▶ [WHAT IS ASKED]:
Format every line of the rows below as a JSON list of strings, one string per line, leaving out blank lines.

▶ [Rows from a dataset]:
------------------------------------------------------------

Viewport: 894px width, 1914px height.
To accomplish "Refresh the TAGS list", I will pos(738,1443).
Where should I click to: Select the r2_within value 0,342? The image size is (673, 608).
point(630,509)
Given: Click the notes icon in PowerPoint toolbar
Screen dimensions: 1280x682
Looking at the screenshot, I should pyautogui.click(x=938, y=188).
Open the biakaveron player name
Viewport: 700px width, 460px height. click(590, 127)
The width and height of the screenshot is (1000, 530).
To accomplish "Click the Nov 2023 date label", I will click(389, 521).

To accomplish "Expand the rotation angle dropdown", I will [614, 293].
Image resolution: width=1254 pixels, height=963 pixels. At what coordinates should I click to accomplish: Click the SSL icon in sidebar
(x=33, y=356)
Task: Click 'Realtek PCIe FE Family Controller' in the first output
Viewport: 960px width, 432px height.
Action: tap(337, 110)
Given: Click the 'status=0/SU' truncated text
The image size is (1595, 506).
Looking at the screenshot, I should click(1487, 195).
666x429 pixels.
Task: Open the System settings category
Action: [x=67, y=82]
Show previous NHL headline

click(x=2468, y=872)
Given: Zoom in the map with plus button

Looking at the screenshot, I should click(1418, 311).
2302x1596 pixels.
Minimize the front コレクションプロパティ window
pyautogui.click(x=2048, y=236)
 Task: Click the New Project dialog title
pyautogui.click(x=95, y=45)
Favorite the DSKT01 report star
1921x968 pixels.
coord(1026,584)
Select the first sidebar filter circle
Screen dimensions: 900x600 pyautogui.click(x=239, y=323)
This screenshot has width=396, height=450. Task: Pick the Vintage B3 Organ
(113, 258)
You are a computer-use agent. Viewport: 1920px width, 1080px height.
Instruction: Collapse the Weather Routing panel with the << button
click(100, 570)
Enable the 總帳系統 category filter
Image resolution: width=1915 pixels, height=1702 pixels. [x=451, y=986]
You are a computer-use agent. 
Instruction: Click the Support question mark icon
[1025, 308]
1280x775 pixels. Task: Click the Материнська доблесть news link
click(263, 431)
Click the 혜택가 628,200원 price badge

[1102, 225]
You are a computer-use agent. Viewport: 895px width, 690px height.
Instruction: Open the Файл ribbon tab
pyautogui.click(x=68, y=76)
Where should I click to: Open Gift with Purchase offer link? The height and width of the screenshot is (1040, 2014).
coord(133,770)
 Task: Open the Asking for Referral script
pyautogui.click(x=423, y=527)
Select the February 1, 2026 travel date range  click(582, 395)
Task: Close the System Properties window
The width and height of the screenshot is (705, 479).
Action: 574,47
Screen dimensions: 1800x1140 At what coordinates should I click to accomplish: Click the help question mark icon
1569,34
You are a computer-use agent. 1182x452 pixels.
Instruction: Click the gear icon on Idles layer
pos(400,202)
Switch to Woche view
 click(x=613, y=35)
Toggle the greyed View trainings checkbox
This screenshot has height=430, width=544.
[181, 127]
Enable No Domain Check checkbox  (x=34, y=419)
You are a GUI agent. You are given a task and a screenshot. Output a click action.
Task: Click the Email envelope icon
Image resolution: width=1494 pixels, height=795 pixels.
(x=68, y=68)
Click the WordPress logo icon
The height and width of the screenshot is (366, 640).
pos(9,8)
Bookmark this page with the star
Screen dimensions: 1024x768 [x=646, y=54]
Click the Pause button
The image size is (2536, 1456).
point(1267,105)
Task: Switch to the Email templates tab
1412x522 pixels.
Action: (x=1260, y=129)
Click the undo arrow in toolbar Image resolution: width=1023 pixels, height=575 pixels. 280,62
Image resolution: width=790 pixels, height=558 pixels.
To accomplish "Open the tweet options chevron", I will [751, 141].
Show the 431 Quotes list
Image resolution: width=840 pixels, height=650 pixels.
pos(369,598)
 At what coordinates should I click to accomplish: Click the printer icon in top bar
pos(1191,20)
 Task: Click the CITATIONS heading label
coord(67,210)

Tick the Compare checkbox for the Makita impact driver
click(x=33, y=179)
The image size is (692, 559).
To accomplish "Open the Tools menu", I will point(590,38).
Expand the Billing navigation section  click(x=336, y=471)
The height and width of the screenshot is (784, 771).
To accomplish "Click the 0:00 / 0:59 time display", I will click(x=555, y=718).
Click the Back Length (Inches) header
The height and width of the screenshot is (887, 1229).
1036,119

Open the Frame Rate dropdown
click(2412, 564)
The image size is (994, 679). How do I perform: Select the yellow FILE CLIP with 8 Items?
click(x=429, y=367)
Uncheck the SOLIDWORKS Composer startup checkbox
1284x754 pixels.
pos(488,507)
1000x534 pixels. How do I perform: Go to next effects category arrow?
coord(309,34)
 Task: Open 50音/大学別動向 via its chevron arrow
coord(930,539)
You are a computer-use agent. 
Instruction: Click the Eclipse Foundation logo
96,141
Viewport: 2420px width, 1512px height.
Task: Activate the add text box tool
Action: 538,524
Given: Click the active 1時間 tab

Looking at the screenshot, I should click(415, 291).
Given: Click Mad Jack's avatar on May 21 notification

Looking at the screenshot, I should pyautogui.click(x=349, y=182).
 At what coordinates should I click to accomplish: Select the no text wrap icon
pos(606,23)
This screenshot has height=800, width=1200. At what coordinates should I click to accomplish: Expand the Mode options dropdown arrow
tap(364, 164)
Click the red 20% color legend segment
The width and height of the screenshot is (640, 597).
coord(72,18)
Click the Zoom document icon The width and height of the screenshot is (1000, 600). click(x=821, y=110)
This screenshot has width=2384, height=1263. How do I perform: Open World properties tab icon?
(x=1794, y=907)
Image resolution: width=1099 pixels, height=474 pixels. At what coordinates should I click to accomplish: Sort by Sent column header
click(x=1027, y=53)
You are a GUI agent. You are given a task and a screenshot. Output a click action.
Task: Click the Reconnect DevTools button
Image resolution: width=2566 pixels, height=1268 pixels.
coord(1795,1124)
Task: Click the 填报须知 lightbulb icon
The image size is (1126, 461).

------------------------------------------------------------

▶ [SOLUTION FOR THIS PROBLEM]:
[
  "Viewport: 894px width, 1914px height.",
  "To accomplish \"Refresh the TAGS list\", I will pos(738,1443).",
  "Where should I click to: Select the r2_within value 0,342? The image size is (673, 608).",
  "point(630,509)",
  "Given: Click the notes icon in PowerPoint toolbar",
  "Screen dimensions: 1280x682",
  "Looking at the screenshot, I should pyautogui.click(x=938, y=188).",
  "Open the biakaveron player name",
  "Viewport: 700px width, 460px height. click(590, 127)",
  "The width and height of the screenshot is (1000, 530).",
  "To accomplish \"Click the Nov 2023 date label\", I will click(389, 521).",
  "To accomplish \"Expand the rotation angle dropdown\", I will [614, 293].",
  "Image resolution: width=1254 pixels, height=963 pixels. At what coordinates should I click to accomplish: Click the SSL icon in sidebar",
  "(x=33, y=356)",
  "Task: Click 'Realtek PCIe FE Family Controller' in the first output",
  "Viewport: 960px width, 432px height.",
  "Action: tap(337, 110)",
  "Given: Click the 'status=0/SU' truncated text",
  "The image size is (1595, 506).",
  "Looking at the screenshot, I should click(1487, 195).",
  "666x429 pixels.",
  "Task: Open the System settings category",
  "Action: [x=67, y=82]",
  "Show previous NHL headline",
  "click(x=2468, y=872)",
  "Given: Zoom in the map with plus button",
  "Looking at the screenshot, I should click(1418, 311).",
  "2302x1596 pixels.",
  "Minimize the front コレクションプロパティ window",
  "pyautogui.click(x=2048, y=236)",
  " Task: Click the New Project dialog title",
  "pyautogui.click(x=95, y=45)",
  "Favorite the DSKT01 report star",
  "1921x968 pixels.",
  "coord(1026,584)",
  "Select the first sidebar filter circle",
  "Screen dimensions: 900x600 pyautogui.click(x=239, y=323)",
  "This screenshot has width=396, height=450. Task: Pick the Vintage B3 Organ",
  "(113, 258)",
  "You are a computer-use agent. Viewport: 1920px width, 1080px height.",
  "Instruction: Collapse the Weather Routing panel with the << button",
  "click(100, 570)",
  "Enable the 總帳系統 category filter",
  "Image resolution: width=1915 pixels, height=1702 pixels. [x=451, y=986]",
  "You are a computer-use agent. ",
  "Instruction: Click the Support question mark icon",
  "[1025, 308]",
  "1280x775 pixels. Task: Click the Материнська доблесть news link",
  "click(263, 431)",
  "Click the 혜택가 628,200원 price badge",
  "[1102, 225]",
  "You are a computer-use agent. Viewport: 895px width, 690px height.",
  "Instruction: Open the Файл ribbon tab",
  "pyautogui.click(x=68, y=76)",
  "Where should I click to: Open Gift with Purchase offer link? The height and width of the screenshot is (1040, 2014).",
  "coord(133,770)",
  " Task: Open the Asking for Referral script",
  "pyautogui.click(x=423, y=527)",
  "Select the February 1, 2026 travel date range  click(582, 395)",
  "Task: Close the System Properties window",
  "The width and height of the screenshot is (705, 479).",
  "Action: 574,47",
  "Screen dimensions: 1800x1140 At what coordinates should I click to accomplish: Click the help question mark icon",
  "1569,34",
  "You are a computer-use agent. 1182x452 pixels.",
  "Instruction: Click the gear icon on Idles layer",
  "pos(400,202)",
  "Switch to Woche view",
  " click(x=613, y=35)",
  "Toggle the greyed View trainings checkbox",
  "This screenshot has height=430, width=544.",
  "[181, 127]",
  "Enable No Domain Check checkbox  (x=34, y=419)",
  "You are a GUI agent. You are given a task and a screenshot. Output a click action.",
  "Task: Click the Email envelope icon",
  "Image resolution: width=1494 pixels, height=795 pixels.",
  "(x=68, y=68)",
  "Click the WordPress logo icon",
  "The height and width of the screenshot is (366, 640).",
  "pos(9,8)",
  "Bookmark this page with the star",
  "Screen dimensions: 1024x768 [x=646, y=54]",
  "Click the Pause button",
  "The image size is (2536, 1456).",
  "point(1267,105)",
  "Task: Switch to the Email templates tab",
  "1412x522 pixels.",
  "Action: (x=1260, y=129)",
  "Click the undo arrow in toolbar Image resolution: width=1023 pixels, height=575 pixels. 280,62",
  "Image resolution: width=790 pixels, height=558 pixels.",
  "To accomplish \"Open the tweet options chevron\", I will [751, 141].",
  "Show the 431 Quotes list",
  "Image resolution: width=840 pixels, height=650 pixels.",
  "pos(369,598)",
  " At what coordinates should I click to accomplish: Click the printer icon in top bar",
  "pos(1191,20)",
  " Task: Click the CITATIONS heading label",
  "coord(67,210)",
  "Tick the Compare checkbox for the Makita impact driver",
  "click(x=33, y=179)",
  "The image size is (692, 559).",
  "To accomplish \"Open the Tools menu\", I will point(590,38).",
  "Expand the Billing navigation section  click(x=336, y=471)",
  "The height and width of the screenshot is (784, 771).",
  "To accomplish \"Click the 0:00 / 0:59 time display\", I will click(x=555, y=718).",
  "Click the Back Length (Inches) header",
  "The height and width of the screenshot is (887, 1229).",
  "1036,119",
  "Open the Frame Rate dropdown",
  "click(2412, 564)",
  "The image size is (994, 679). How do I perform: Select the yellow FILE CLIP with 8 Items?",
  "click(x=429, y=367)",
  "Uncheck the SOLIDWORKS Composer startup checkbox",
  "1284x754 pixels.",
  "pos(488,507)",
  "1000x534 pixels. How do I perform: Go to next effects category arrow?",
  "coord(309,34)",
  " Task: Open 50音/大学別動向 via its chevron arrow",
  "coord(930,539)",
  "You are a computer-use agent. ",
  "Instruction: Click the Eclipse Foundation logo",
  "96,141",
  "Viewport: 2420px width, 1512px height.",
  "Task: Activate the add text box tool",
  "Action: 538,524",
  "Given: Click the active 1時間 tab",
  "Looking at the screenshot, I should click(415, 291).",
  "Given: Click Mad Jack's avatar on May 21 notification",
  "Looking at the screenshot, I should pyautogui.click(x=349, y=182).",
  " At what coordinates should I click to accomplish: Select the no text wrap icon",
  "pos(606,23)",
  "This screenshot has height=800, width=1200. At what coordinates should I click to accomplish: Expand the Mode options dropdown arrow",
  "tap(364, 164)",
  "Click the red 20% color legend segment",
  "The width and height of the screenshot is (640, 597).",
  "coord(72,18)",
  "Click the Zoom document icon The width and height of the screenshot is (1000, 600). click(x=821, y=110)",
  "This screenshot has width=2384, height=1263. How do I perform: Open World properties tab icon?",
  "(x=1794, y=907)",
  "Image resolution: width=1099 pixels, height=474 pixels. At what coordinates should I click to accomplish: Sort by Sent column header",
  "click(x=1027, y=53)",
  "You are a GUI agent. You are given a task and a screenshot. Output a click action.",
  "Task: Click the Reconnect DevTools button",
  "Image resolution: width=2566 pixels, height=1268 pixels.",
  "coord(1795,1124)",
  "Task: Click the 填报须知 lightbulb icon",
  "The image size is (1126, 461)."
]